In order for us to get our credit for the block and then take the oral exam we had to have near perfect attendance and we had to pass a written exam. As always when I hear the words "written exam" here I cringe in fear because every really bad experience I have had here has been associated with a written exam. I really don't think that they know how to write exams here. Well there were a few copies of some previous written exams floating around and I got my hands on it about three days before the written. I studied it as best as I could and took the exam on friday. Out of 36 students I was one of two people who failed. This doesn't really surprise me. I seem to always be that guy who fails the written exams here. I waited around till everyone was gone and I went over my exam with the teacher. I was one question short of passing and many of the questions had questionable answers. The teacher didn't even seem to know what the answers were he quite often said that he would have picked another answer or multiple answers. The questions were very open to interpretation. After we had been through the test there was in fact one question that we both felt I was right on and the teacher said that it was obvious I knew enough about infectious diseases to move forward and take the oral exam. I do get mad with all of these stupid written exams at my school, but in this case I was glad that my teacher could see that the test was imperfect and he could evalutate me on a more individual level. I thanked him for that. He told me that the year before the foreign students had all gotten nearly perfect scores on the exam and for that reason they wrote a new exam for us this year. He said that the exam that was written this year was done in haste and that it needed some revision.

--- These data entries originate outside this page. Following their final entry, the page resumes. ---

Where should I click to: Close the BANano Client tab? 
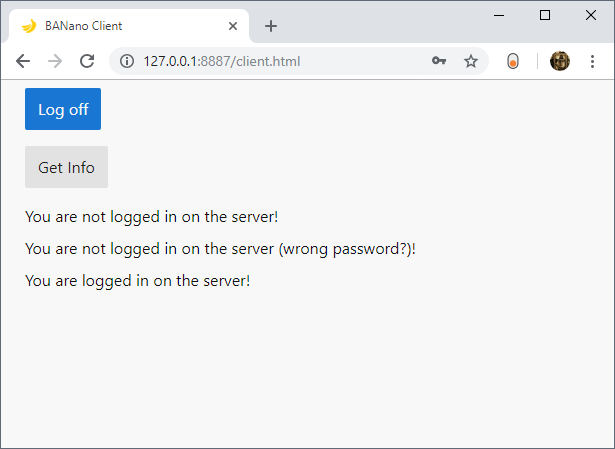[x=234, y=26]
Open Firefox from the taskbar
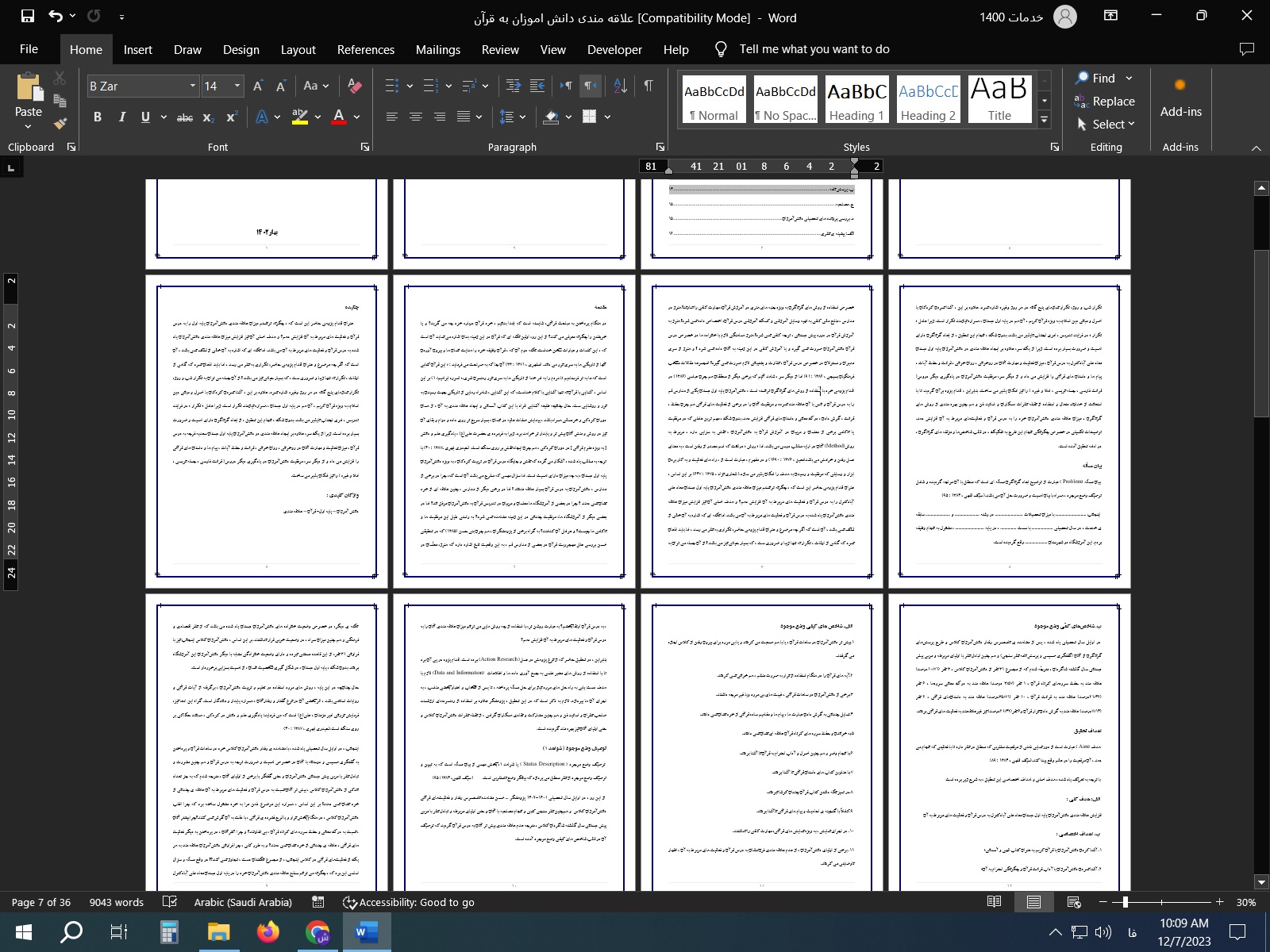The height and width of the screenshot is (952, 1270). 268,932

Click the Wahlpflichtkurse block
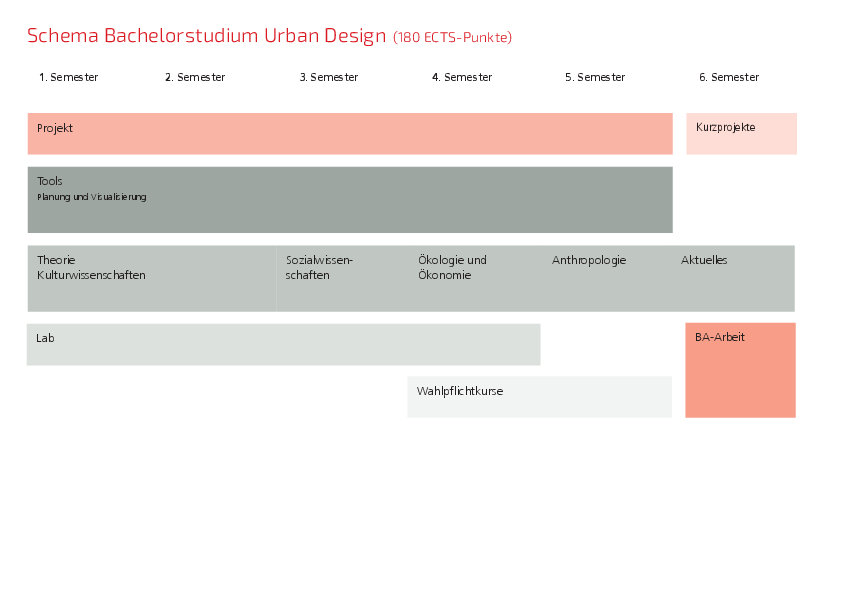539,397
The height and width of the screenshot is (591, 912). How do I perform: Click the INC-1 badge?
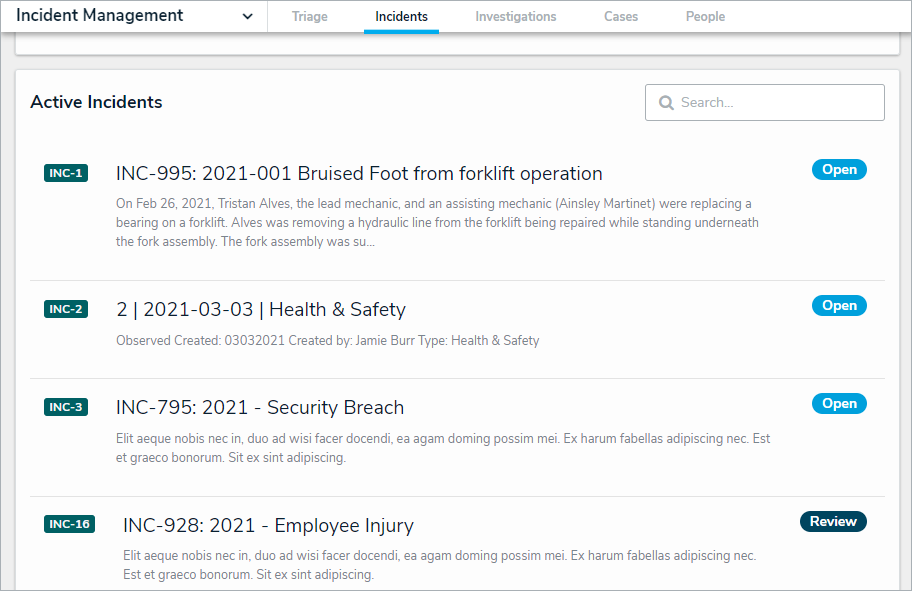click(66, 173)
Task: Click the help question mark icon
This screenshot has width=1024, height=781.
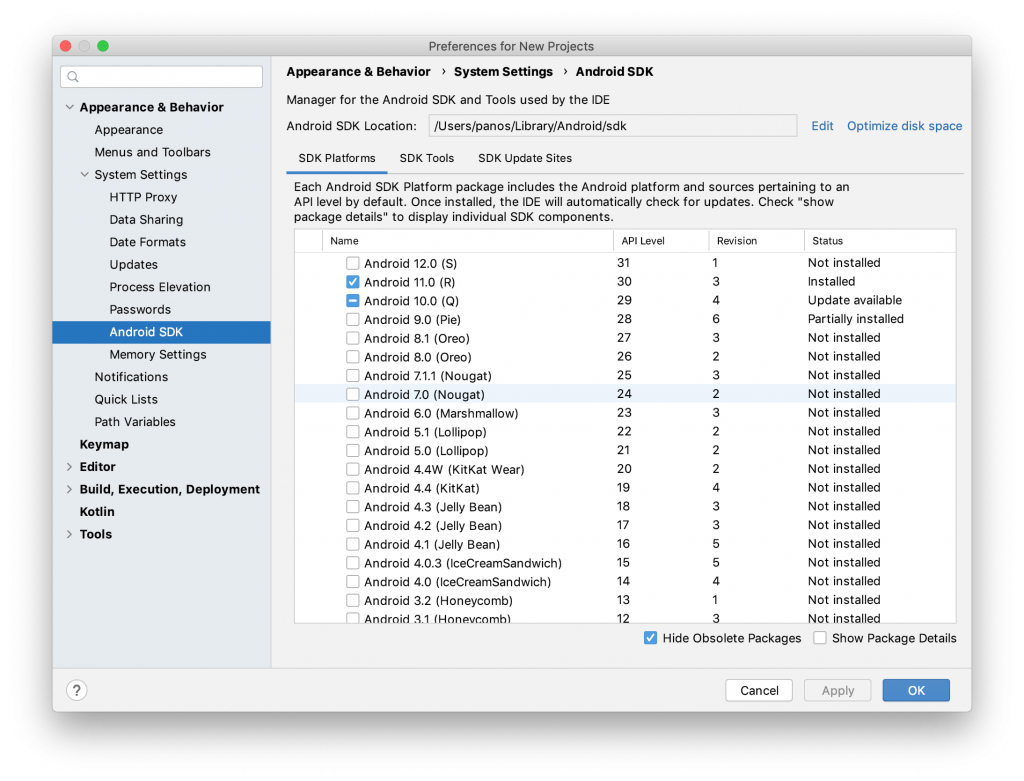Action: (77, 690)
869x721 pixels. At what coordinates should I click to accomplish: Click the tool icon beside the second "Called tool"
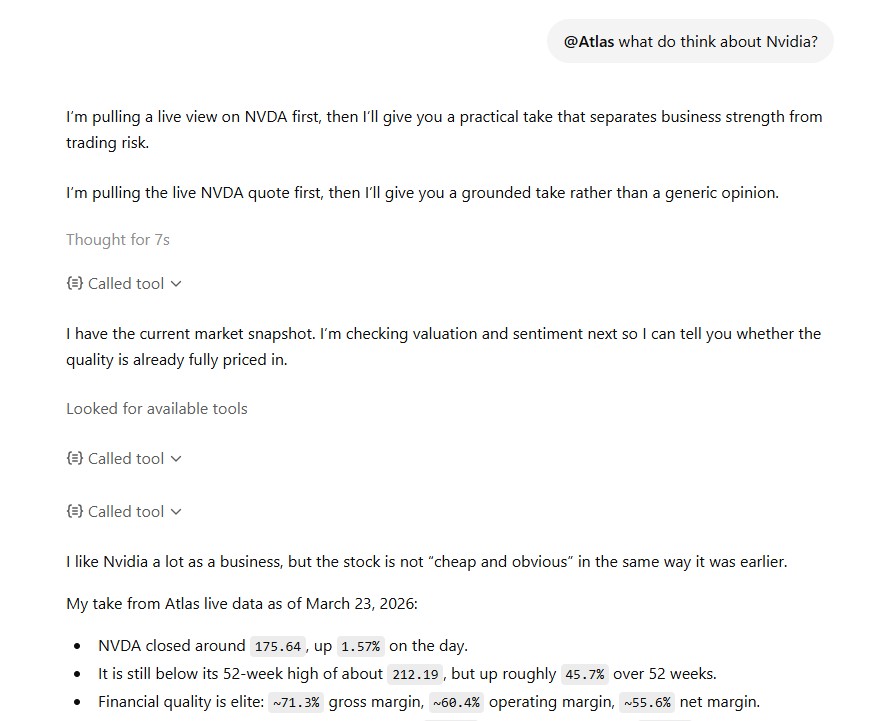pos(74,459)
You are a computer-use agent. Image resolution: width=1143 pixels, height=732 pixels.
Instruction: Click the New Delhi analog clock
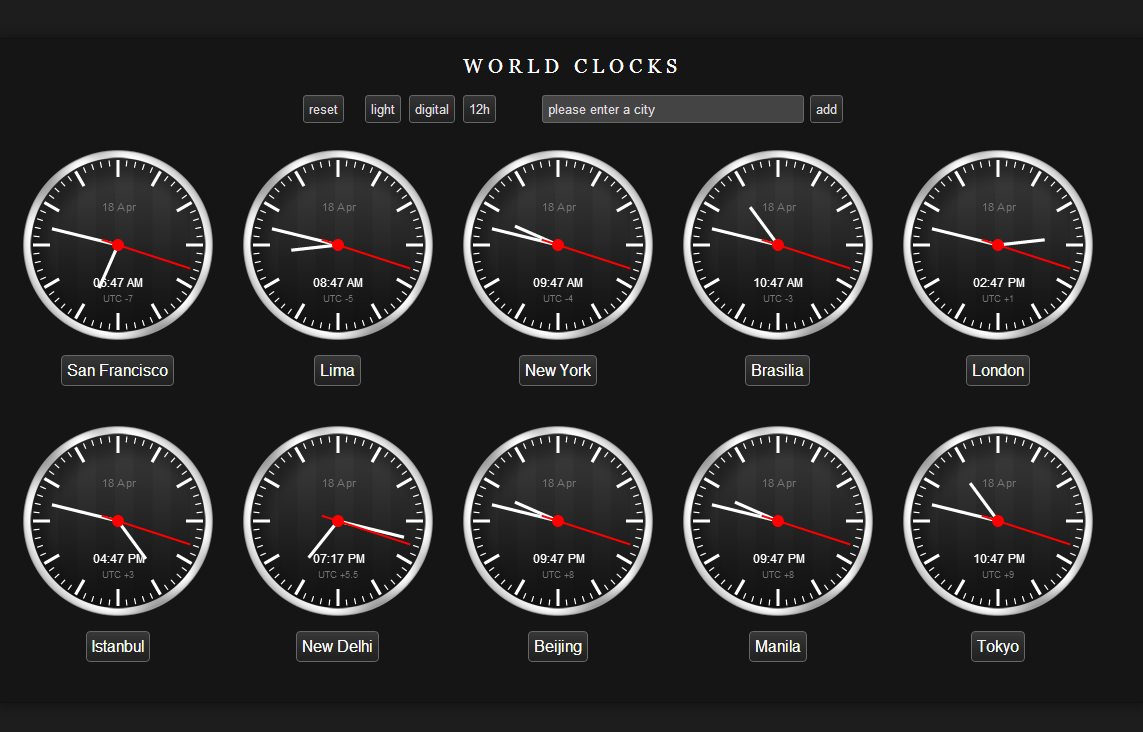[x=337, y=520]

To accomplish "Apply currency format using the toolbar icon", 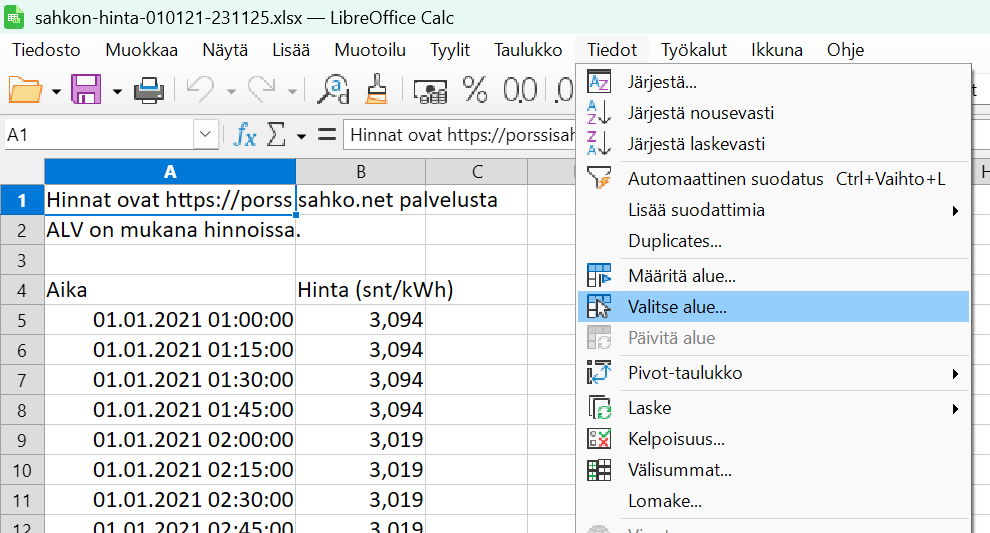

So now I sit here at home with about eleven days to study for the oral exam in infectious diseases. There is once again too much material and I have a faint idea of what is important. I have seen a decent amount of the diseases we are responsible for in the clinics, but there are many things I didn't see in the clinic that I am responsible for knowing and reading Harrison's Internal Medicine although it is the bible of medicine seems a little bit too distracting. I like having a definitive reference to study from but I am feeling like a dog chasing after my tail while studying. I am inundated with facts and just not sure what is of the utmost importance. As for right now I'm going to risk infection with Listeria and go downstairs to the store for some cream cheese.